Pour ne pas répondre aux questions, Martin Martin va jusqu’à se désigner comme « d’origine loup ». Photo : de Still

L’identité troublée par la pression

Le spectacle vient ensuite de la rencontre avec le texte de Marc-Antoine Cyr, Gens du pays. Cet auteur d’origine québécoise possède la double nationalité, canadienne et française à la fois. L’auteur raconte l’obtention de la nationalité française, et comment l’administration lui a fait sentir qu’être français se mérite. Mais l’écrivain le dit : il parle français, il est blanc. Il se coule aisément dans le moule des attentes préfectorales, à l’inverse d’une femme africaine qui, passant la procédure à ses côtés, n’est pas reçue. Il écrit Gens du pays pour parler de cet écart.

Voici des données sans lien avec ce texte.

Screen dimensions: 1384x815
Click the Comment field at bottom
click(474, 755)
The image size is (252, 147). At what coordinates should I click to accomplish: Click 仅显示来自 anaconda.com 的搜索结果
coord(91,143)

Dans les deux espaces principaux de la pièce, Martin est dans une position similaire. Au poste de police et dans la salle de classe, il est confronté aux questions de l’adulte (policière ou professeur) qui lui intime de se définir. L’identité est troublée, secouée par la pression. Au-delà des lampadaires, le monde des loups semble presque plus attirant, tout libéré qu’il est de ces injonctions identitaires. Martin s’accroche à son nom, à tout ce qu’il sait : il vient d’ici, il est français. Mais cela ne suffit jamais. Alors il se terre dans un mutisme qui devient sa dernière résistance.